» Material supplied:
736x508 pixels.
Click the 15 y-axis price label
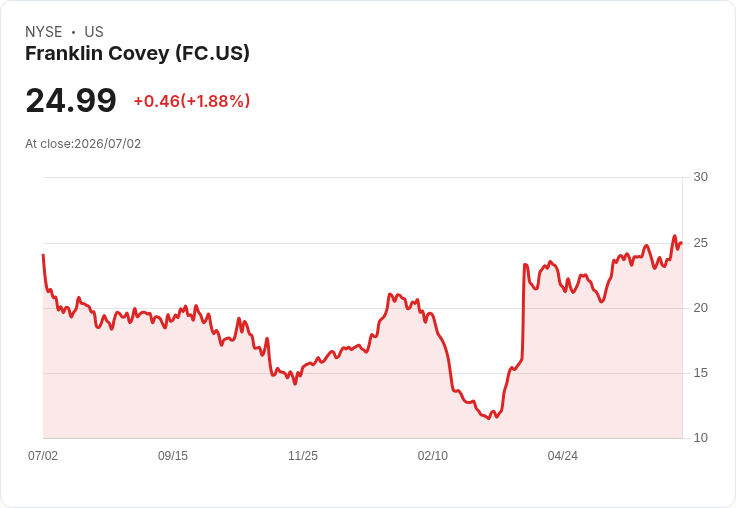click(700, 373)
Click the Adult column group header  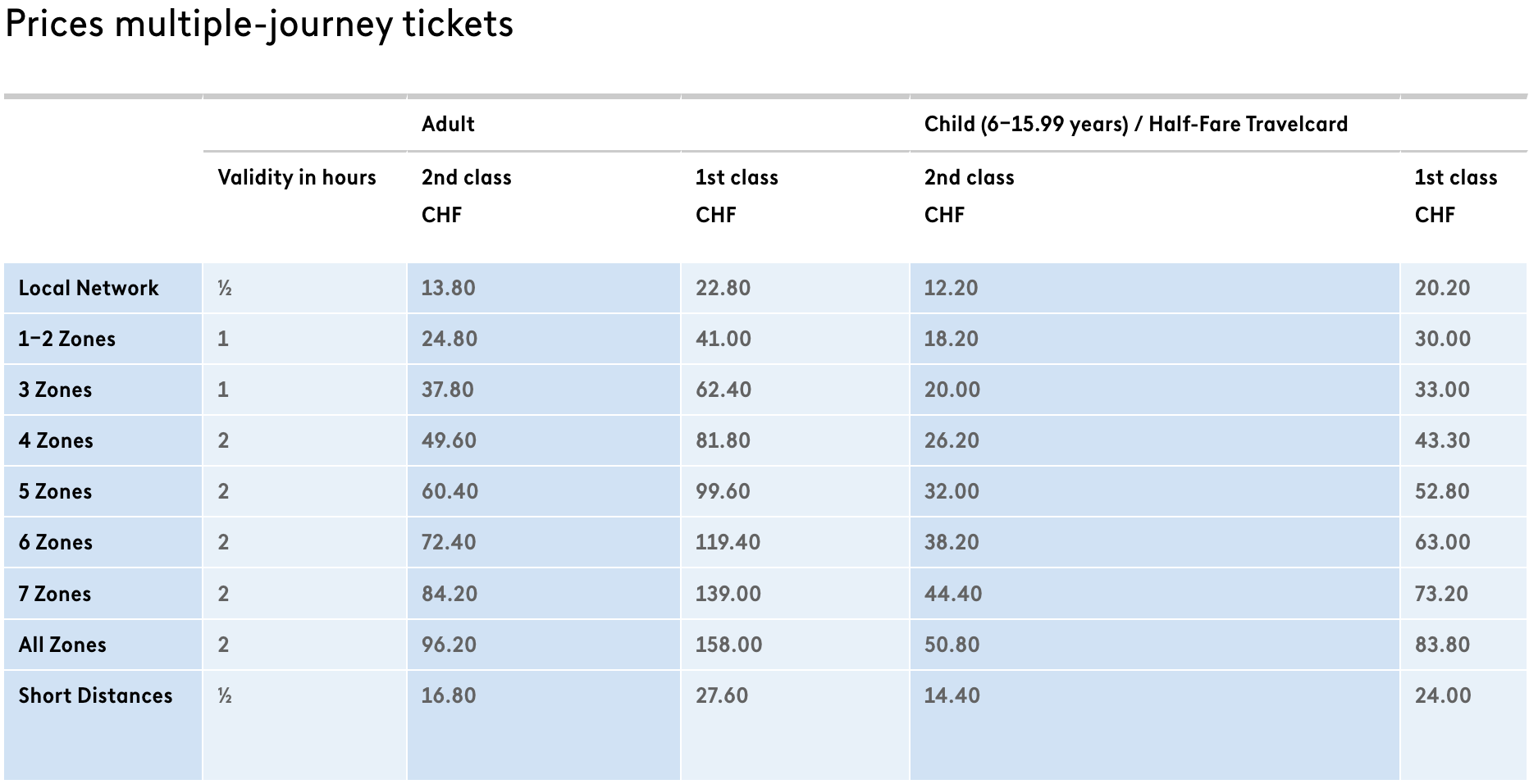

...

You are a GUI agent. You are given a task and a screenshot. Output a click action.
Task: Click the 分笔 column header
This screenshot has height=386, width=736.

...

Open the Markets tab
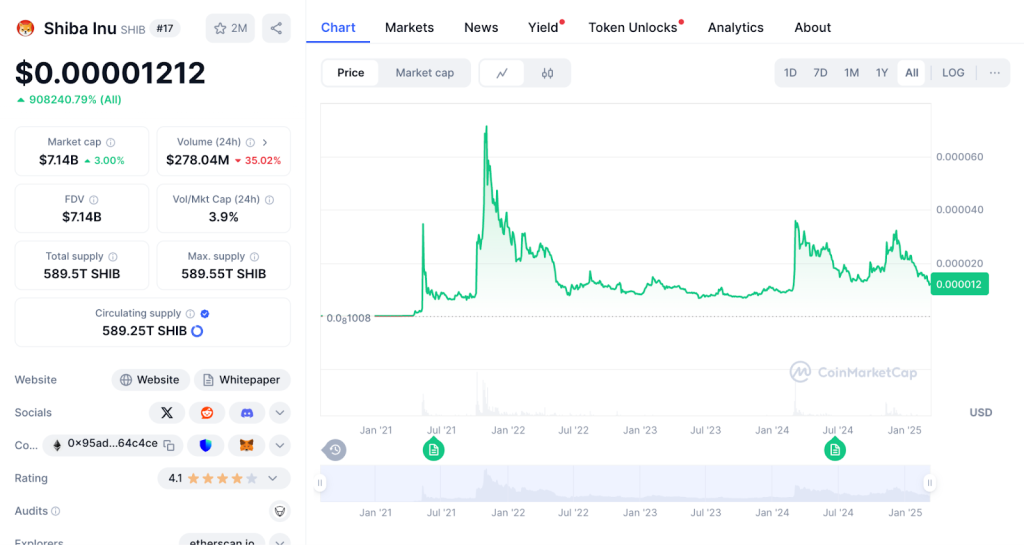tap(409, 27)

» What you will do: Look above for the line with "736x508 pixels." and the line with "Click the Adult column group header", then copy exactly the lines from the first through the second, both kept, with no pictures.

» Your solution:
736x508 pixels.
Click the 15 y-axis price label
click(700, 373)
Click the Adult column group header  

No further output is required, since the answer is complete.